-- Supplied entries follows --
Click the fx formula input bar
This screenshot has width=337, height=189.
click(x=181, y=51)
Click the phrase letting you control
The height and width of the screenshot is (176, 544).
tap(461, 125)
-- Supplied entries concluded --
-- Supplied entries follows --
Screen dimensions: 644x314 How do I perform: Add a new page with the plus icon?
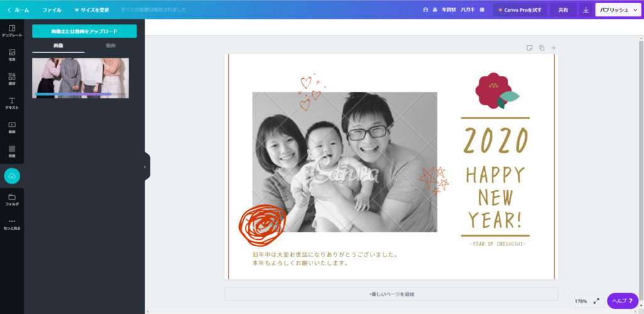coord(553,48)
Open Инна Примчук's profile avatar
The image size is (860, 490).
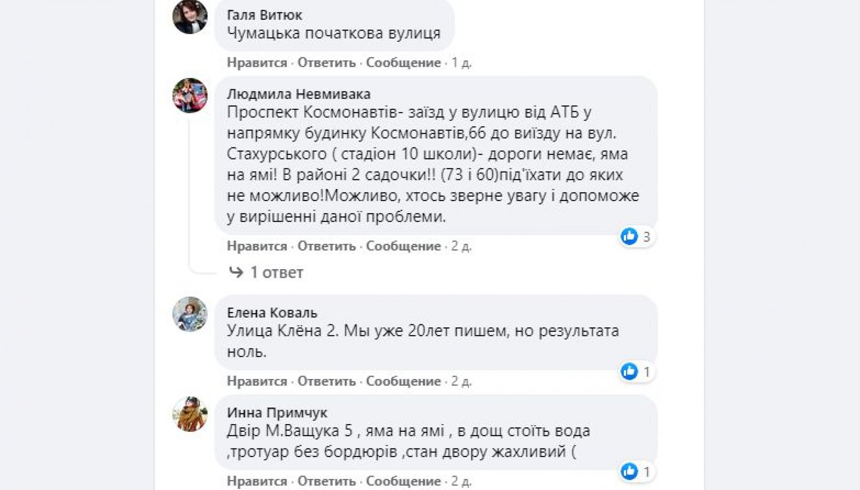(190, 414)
-- Supplied entries concluded --
-- Supplied entries follows --
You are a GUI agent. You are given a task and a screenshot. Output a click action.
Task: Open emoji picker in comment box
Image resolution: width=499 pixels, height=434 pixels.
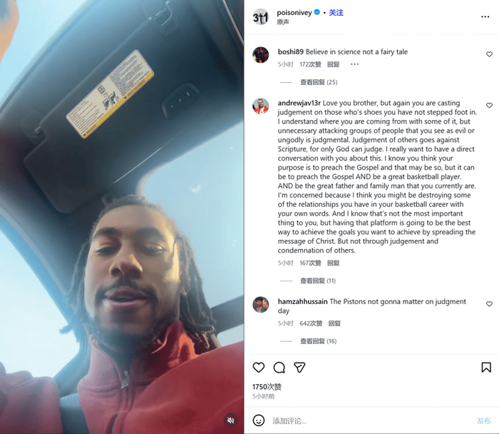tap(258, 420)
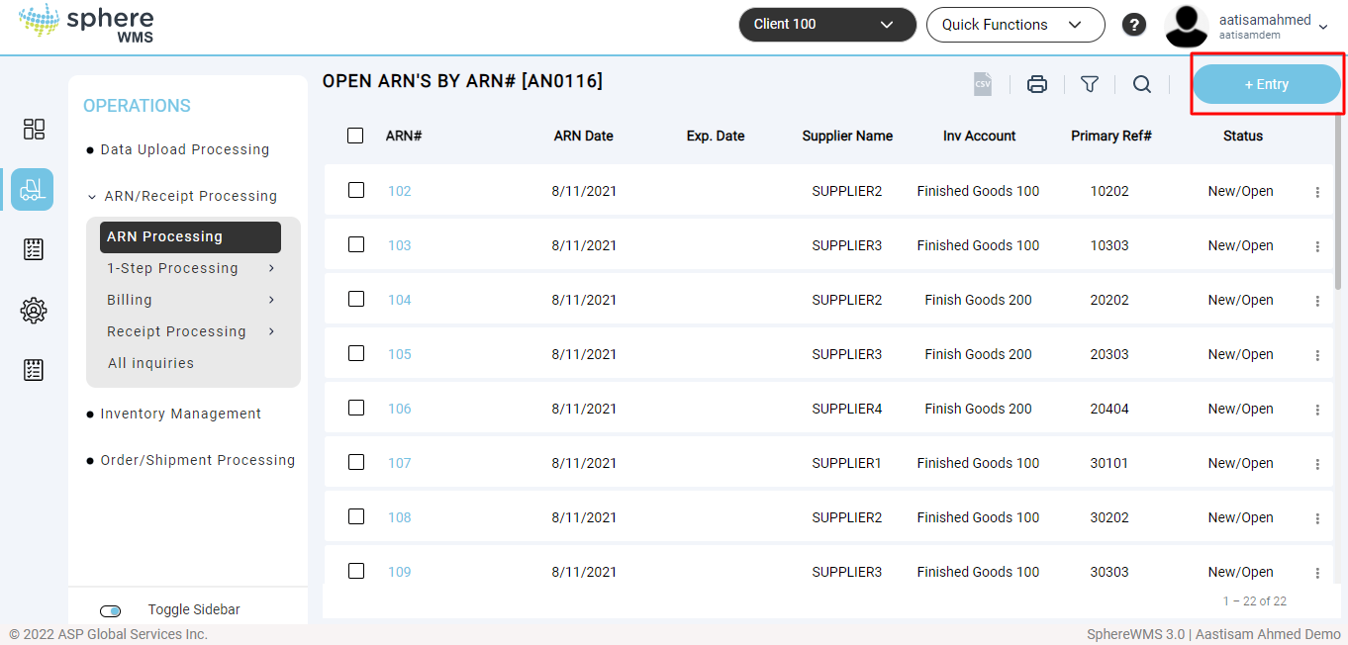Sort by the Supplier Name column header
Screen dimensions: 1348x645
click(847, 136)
-- Supplied entries concluded --
In which lines of the records does the word "Open" appear? Copy each of them.

(Exercise answer):
Open Инна Примчук's profile avatar
Task: Open emoji picker in comment box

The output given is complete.